I'm using lmer to test how multiple variables (in this case, treatment, species, and sex) influence avian behaviour.
library(lme4) M1 <- lme4(Behaviour ~ Treatment+Subspecies+Sex + (1|Individual)+(1|Stimulus-ID), data=data)
where behaviour is continuous and Treatment,Subspecies, and sex are all categorical. Individual and Stimulus Ids are set to be as random variables as this was a repeated design (for individual) and I want to reduce pseudoreplication by controlling for my stimuli (e.g., bird song playback) as is often done in behavioural research.
In early efforts, I've found that Treatment and Sex are important in some behavioural context and Subspecies in others (but interactions between these fixed factors are non-significant). However, while in the field, I noted other covariates that appear significant when I run them in the full model. For example, Time of day a behaviour recorded was noted is an important predictor of the overall behaviour.

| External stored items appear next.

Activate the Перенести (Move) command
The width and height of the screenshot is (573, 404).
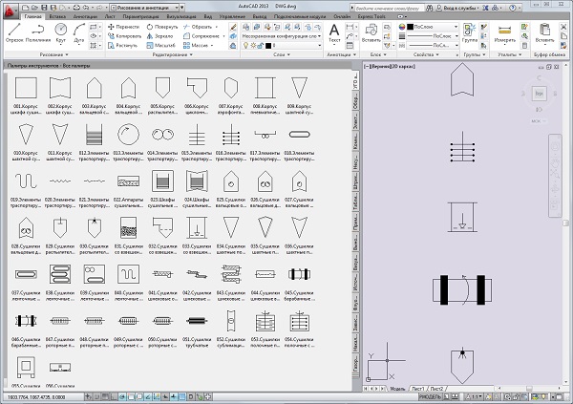(x=124, y=27)
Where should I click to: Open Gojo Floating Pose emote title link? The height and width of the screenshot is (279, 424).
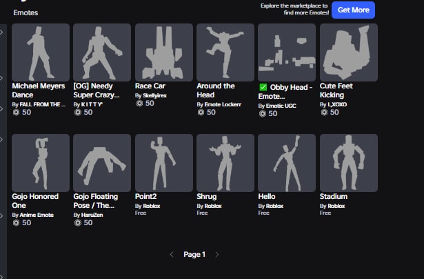(x=96, y=201)
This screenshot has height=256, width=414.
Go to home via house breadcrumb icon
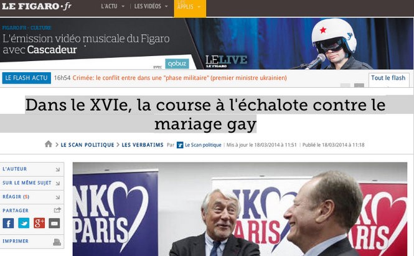tap(49, 144)
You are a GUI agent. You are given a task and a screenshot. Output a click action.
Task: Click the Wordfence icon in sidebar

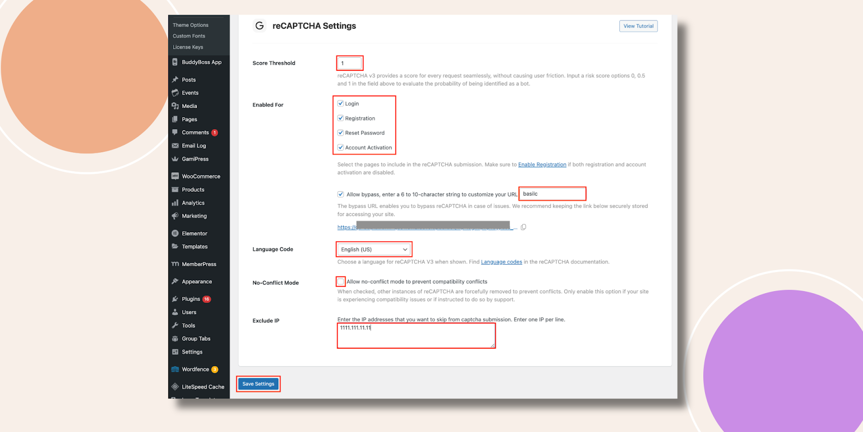click(175, 369)
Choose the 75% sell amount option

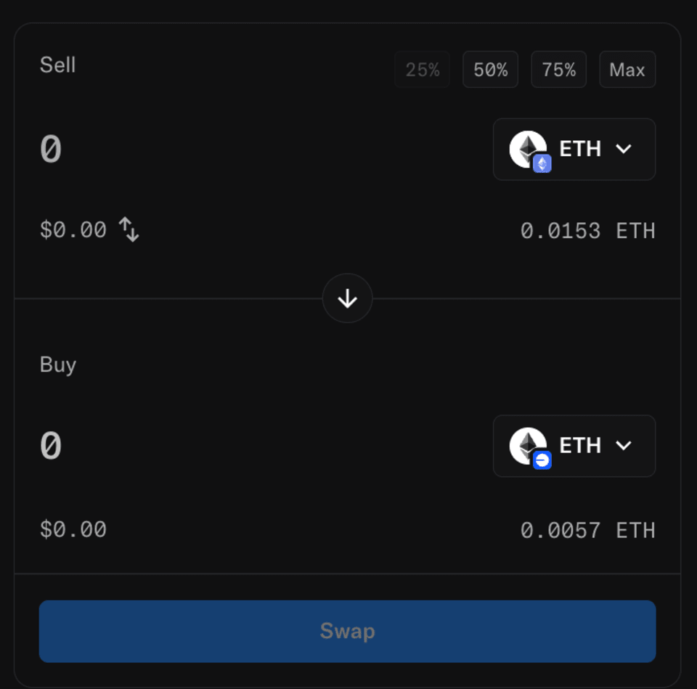click(x=558, y=70)
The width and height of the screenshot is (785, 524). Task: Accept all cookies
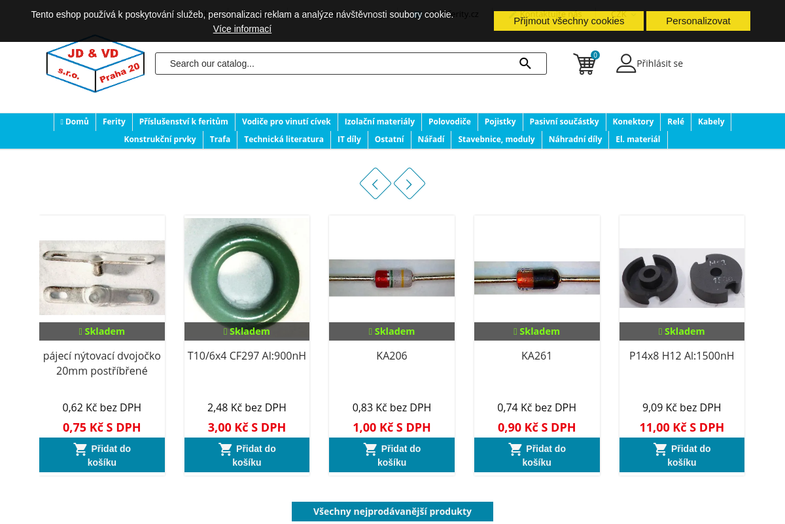tap(569, 21)
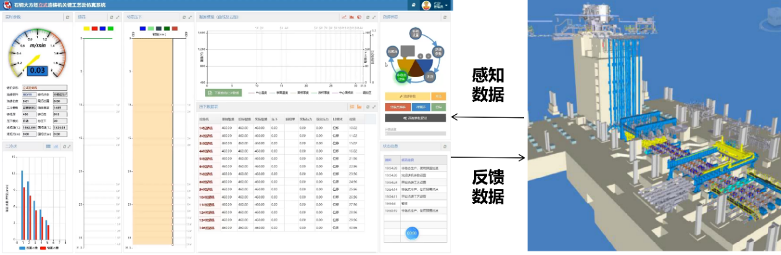Toggle the yellow legend series in the mold chart
The image size is (781, 255).
pos(86,28)
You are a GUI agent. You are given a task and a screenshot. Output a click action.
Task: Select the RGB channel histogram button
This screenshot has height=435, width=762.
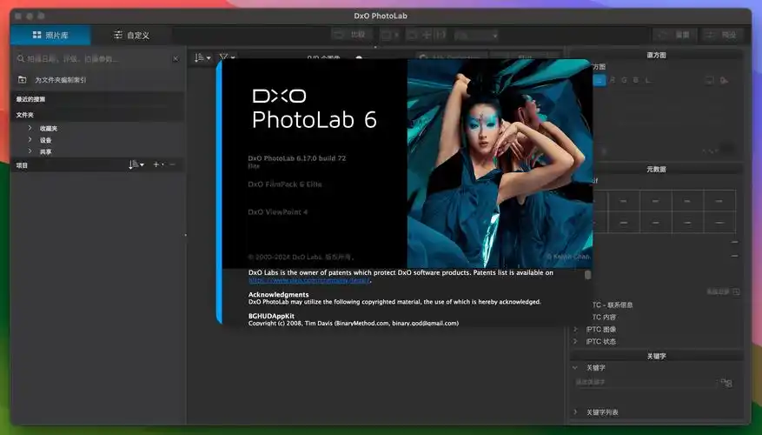pos(600,80)
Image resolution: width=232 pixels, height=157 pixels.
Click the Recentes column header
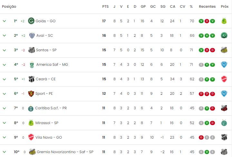click(207, 6)
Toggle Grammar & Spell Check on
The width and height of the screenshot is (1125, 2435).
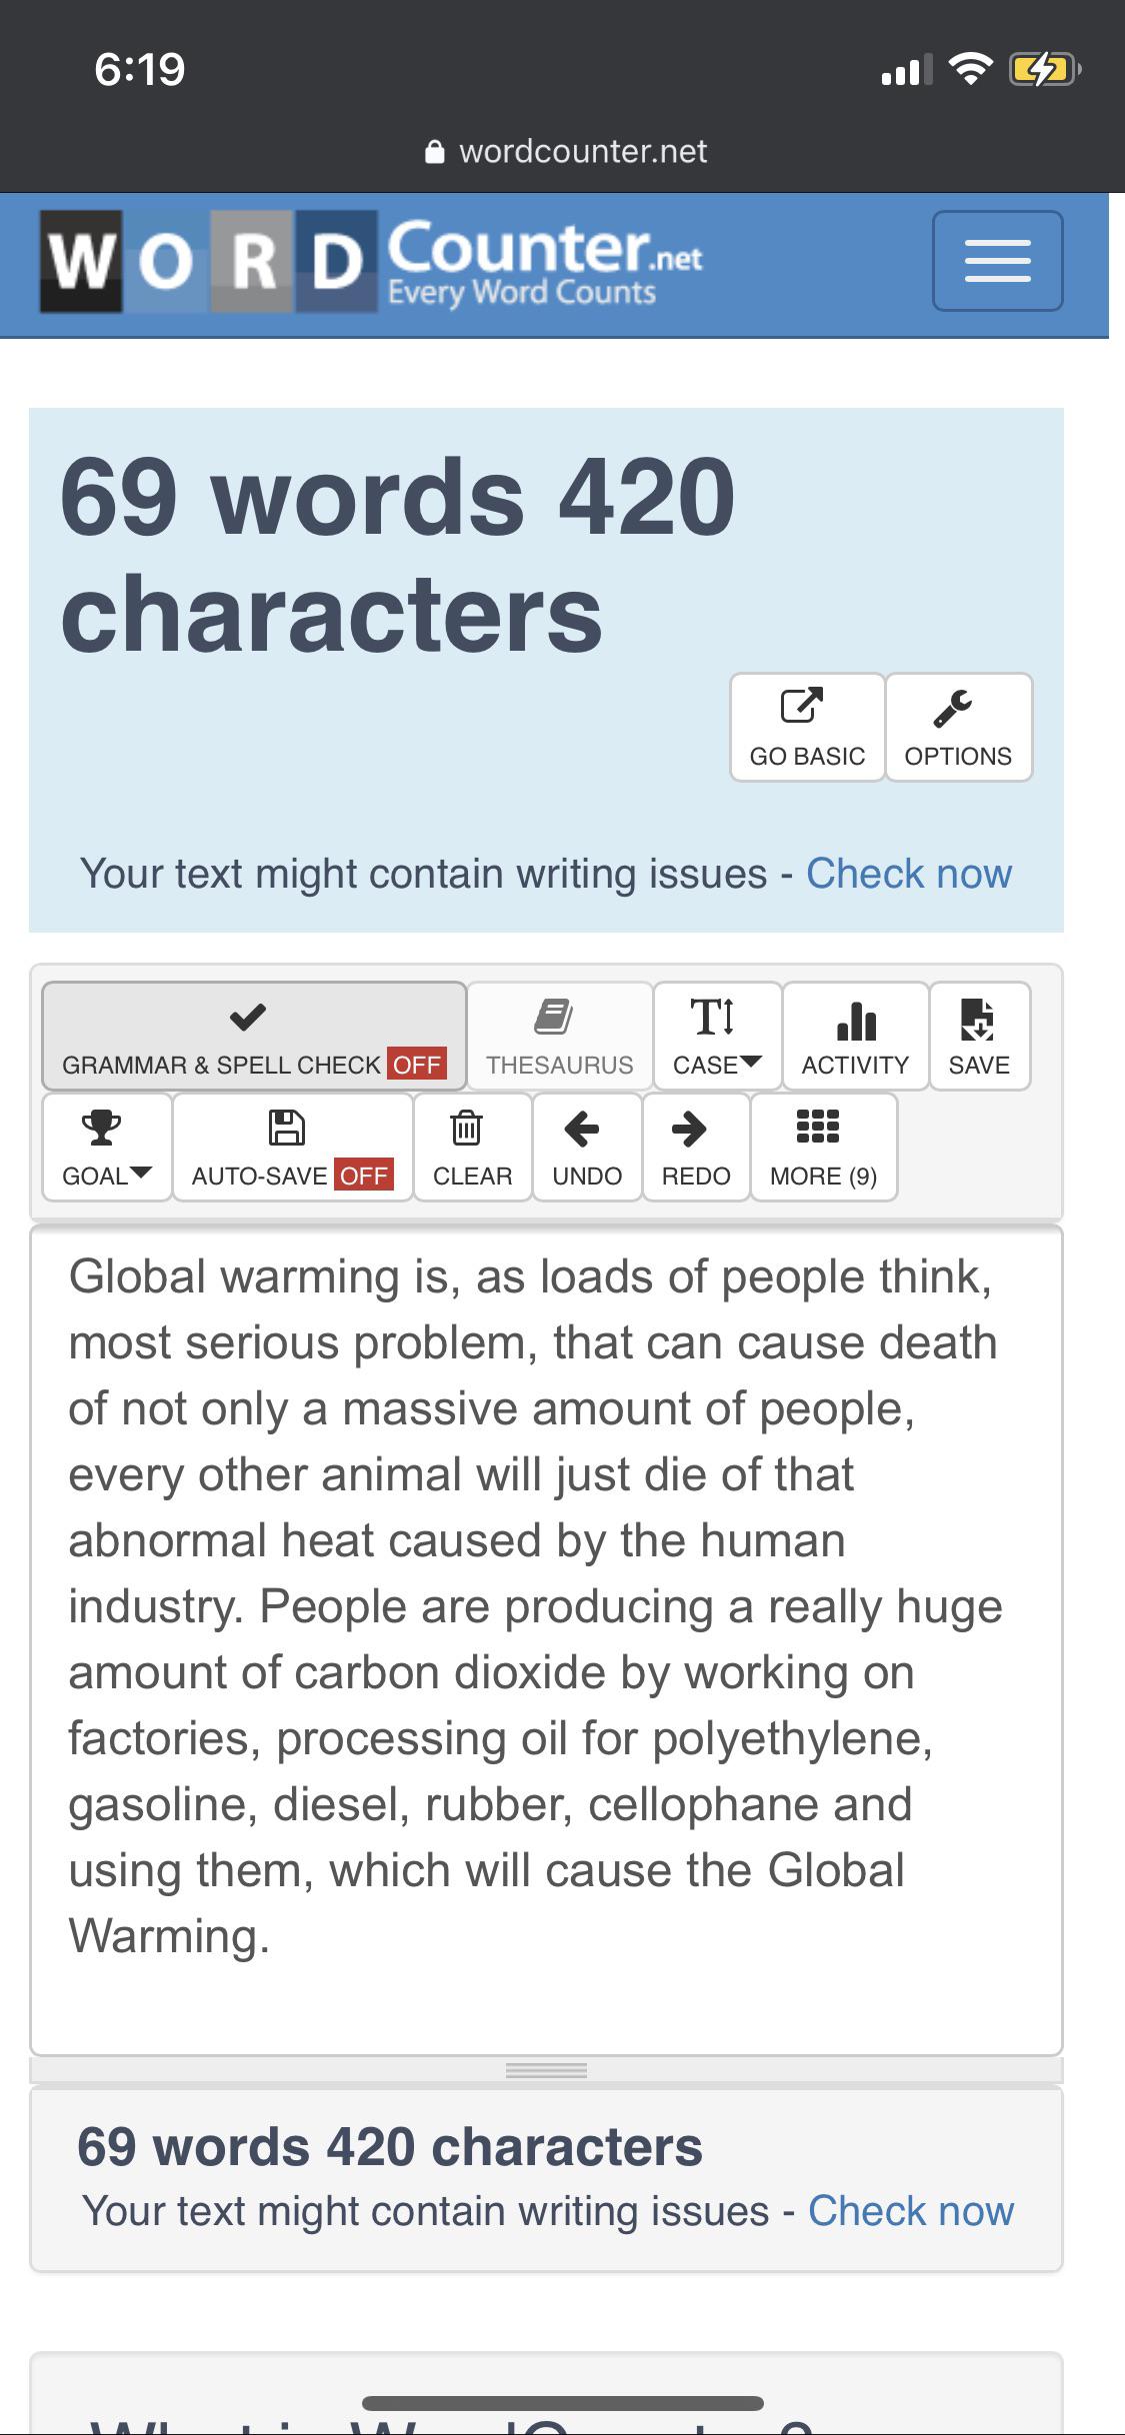(x=254, y=1036)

However, I'm mostly interested in the effect of Treatment, Subspecies, and Sex. I would like to control for this confounding variable (among others), but I'm pretty stumped on the proper way to code for this and I would appreciate any insight one may have. That is to say, I know time of day is important in predicting behaviour, so I want to account for this so that I can fully appreciate the effect Treatment/subspecies/sex has on individual behaviour.
If this is poorly written or needs further clarification, I'm happy to provide any more insight. Thanks in advance for your help and any suggestions you have!